* Task item:
Character for character, give back every line below.

* Records for processing:
════════════════════
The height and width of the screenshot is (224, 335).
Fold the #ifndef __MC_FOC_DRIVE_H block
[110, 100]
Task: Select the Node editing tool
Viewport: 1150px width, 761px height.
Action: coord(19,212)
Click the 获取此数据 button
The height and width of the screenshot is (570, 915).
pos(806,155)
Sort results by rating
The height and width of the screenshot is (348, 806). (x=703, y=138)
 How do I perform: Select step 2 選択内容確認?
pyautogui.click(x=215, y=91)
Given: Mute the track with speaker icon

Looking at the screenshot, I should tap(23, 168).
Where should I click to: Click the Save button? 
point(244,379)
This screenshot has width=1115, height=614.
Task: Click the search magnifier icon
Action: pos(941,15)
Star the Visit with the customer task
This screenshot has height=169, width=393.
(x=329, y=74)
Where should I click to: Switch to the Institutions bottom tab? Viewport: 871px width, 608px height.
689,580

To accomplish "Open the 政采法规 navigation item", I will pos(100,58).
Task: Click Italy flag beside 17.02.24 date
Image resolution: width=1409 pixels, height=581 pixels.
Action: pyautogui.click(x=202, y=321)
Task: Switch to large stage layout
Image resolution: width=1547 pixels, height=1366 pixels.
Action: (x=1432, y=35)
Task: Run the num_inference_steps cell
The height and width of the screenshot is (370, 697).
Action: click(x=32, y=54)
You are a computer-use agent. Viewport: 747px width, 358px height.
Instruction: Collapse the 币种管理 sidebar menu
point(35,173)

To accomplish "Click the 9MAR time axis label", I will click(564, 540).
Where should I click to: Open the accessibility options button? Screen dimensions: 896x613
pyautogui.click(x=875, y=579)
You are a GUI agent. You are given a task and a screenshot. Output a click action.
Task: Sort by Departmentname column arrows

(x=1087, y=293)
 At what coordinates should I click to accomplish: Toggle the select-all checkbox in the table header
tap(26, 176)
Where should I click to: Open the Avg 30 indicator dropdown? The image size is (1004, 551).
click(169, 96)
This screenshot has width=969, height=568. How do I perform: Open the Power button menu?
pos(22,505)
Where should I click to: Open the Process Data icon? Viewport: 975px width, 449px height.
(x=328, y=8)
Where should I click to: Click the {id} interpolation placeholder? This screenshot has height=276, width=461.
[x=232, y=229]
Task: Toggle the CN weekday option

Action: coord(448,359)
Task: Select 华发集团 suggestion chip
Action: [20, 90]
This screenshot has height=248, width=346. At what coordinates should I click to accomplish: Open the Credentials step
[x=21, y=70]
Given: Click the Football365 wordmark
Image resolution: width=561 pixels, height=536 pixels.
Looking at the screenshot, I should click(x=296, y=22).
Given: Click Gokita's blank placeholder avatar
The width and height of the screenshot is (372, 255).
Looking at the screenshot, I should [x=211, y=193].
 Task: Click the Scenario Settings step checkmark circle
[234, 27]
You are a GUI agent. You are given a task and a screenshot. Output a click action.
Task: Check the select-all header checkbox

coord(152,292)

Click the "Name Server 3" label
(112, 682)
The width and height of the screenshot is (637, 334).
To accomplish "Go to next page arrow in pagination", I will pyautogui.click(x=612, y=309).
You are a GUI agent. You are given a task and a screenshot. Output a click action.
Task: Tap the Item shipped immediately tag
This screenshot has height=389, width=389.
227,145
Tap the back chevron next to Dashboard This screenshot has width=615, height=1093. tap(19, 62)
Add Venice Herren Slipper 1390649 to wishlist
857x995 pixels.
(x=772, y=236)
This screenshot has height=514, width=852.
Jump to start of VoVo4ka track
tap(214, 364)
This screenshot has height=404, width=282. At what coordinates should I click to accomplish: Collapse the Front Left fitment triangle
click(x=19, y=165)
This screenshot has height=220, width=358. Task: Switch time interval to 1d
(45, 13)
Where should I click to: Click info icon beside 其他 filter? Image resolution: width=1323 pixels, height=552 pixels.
════════════════════
* Written answer:
The height and width of the screenshot is (224, 335).
Fold the #ifndef __MC_FOC_DRIVE_H block
[110, 100]
Task: Select the Node editing tool
Viewport: 1150px width, 761px height.
Action: coord(19,212)
Click the 获取此数据 button
The height and width of the screenshot is (570, 915).
pos(806,155)
Sort results by rating
The height and width of the screenshot is (348, 806). (x=703, y=138)
 How do I perform: Select step 2 選択内容確認?
pyautogui.click(x=215, y=91)
Given: Mute the track with speaker icon

Looking at the screenshot, I should tap(23, 168).
Where should I click to: Click the Save button? 
point(244,379)
This screenshot has width=1115, height=614.
Task: Click the search magnifier icon
Action: pos(941,15)
Star the Visit with the customer task
This screenshot has height=169, width=393.
(x=329, y=74)
Where should I click to: Switch to the Institutions bottom tab? Viewport: 871px width, 608px height.
689,580

To accomplish "Open the 政采法规 navigation item", I will pos(100,58).
Task: Click Italy flag beside 17.02.24 date
Image resolution: width=1409 pixels, height=581 pixels.
Action: pyautogui.click(x=202, y=321)
Task: Switch to large stage layout
Image resolution: width=1547 pixels, height=1366 pixels.
Action: (x=1432, y=35)
Task: Run the num_inference_steps cell
The height and width of the screenshot is (370, 697).
Action: click(x=32, y=54)
You are a computer-use agent. Viewport: 747px width, 358px height.
Instruction: Collapse the 币种管理 sidebar menu
point(35,173)

To accomplish "Click the 9MAR time axis label", I will click(564, 540).
Where should I click to: Open the accessibility options button? Screen dimensions: 896x613
pyautogui.click(x=875, y=579)
You are a GUI agent. You are given a task and a screenshot. Output a click action.
Task: Sort by Departmentname column arrows

(x=1087, y=293)
 At what coordinates should I click to accomplish: Toggle the select-all checkbox in the table header
tap(26, 176)
Where should I click to: Open the Avg 30 indicator dropdown? The image size is (1004, 551).
click(169, 96)
This screenshot has width=969, height=568. How do I perform: Open the Power button menu?
pos(22,505)
Where should I click to: Open the Process Data icon? Viewport: 975px width, 449px height.
(x=328, y=8)
Where should I click to: Click the {id} interpolation placeholder? This screenshot has height=276, width=461.
[x=232, y=229]
Task: Toggle the CN weekday option

Action: coord(448,359)
Task: Select 华发集团 suggestion chip
Action: [20, 90]
This screenshot has height=248, width=346. At what coordinates should I click to accomplish: Open the Credentials step
[x=21, y=70]
Given: Click the Football365 wordmark
Image resolution: width=561 pixels, height=536 pixels.
Looking at the screenshot, I should click(x=296, y=22).
Given: Click Gokita's blank placeholder avatar
The width and height of the screenshot is (372, 255).
Looking at the screenshot, I should [x=211, y=193].
 Task: Click the Scenario Settings step checkmark circle
[234, 27]
You are a GUI agent. You are given a task and a screenshot. Output a click action.
Task: Check the select-all header checkbox

coord(152,292)

Click the "Name Server 3" label
(112, 682)
The width and height of the screenshot is (637, 334).
To accomplish "Go to next page arrow in pagination", I will pyautogui.click(x=612, y=309).
You are a GUI agent. You are given a task and a screenshot. Output a click action.
Task: Tap the Item shipped immediately tag
This screenshot has height=389, width=389.
227,145
Tap the back chevron next to Dashboard This screenshot has width=615, height=1093. tap(19, 62)
Add Venice Herren Slipper 1390649 to wishlist
857x995 pixels.
(x=772, y=236)
This screenshot has height=514, width=852.
Jump to start of VoVo4ka track
tap(214, 364)
This screenshot has height=404, width=282. At what coordinates should I click to accomplish: Collapse the Front Left fitment triangle
click(x=19, y=165)
This screenshot has height=220, width=358. Task: Switch time interval to 1d
(45, 13)
Where should I click to: Click info icon beside 其他 filter? Image resolution: width=1323 pixels, height=552 pixels.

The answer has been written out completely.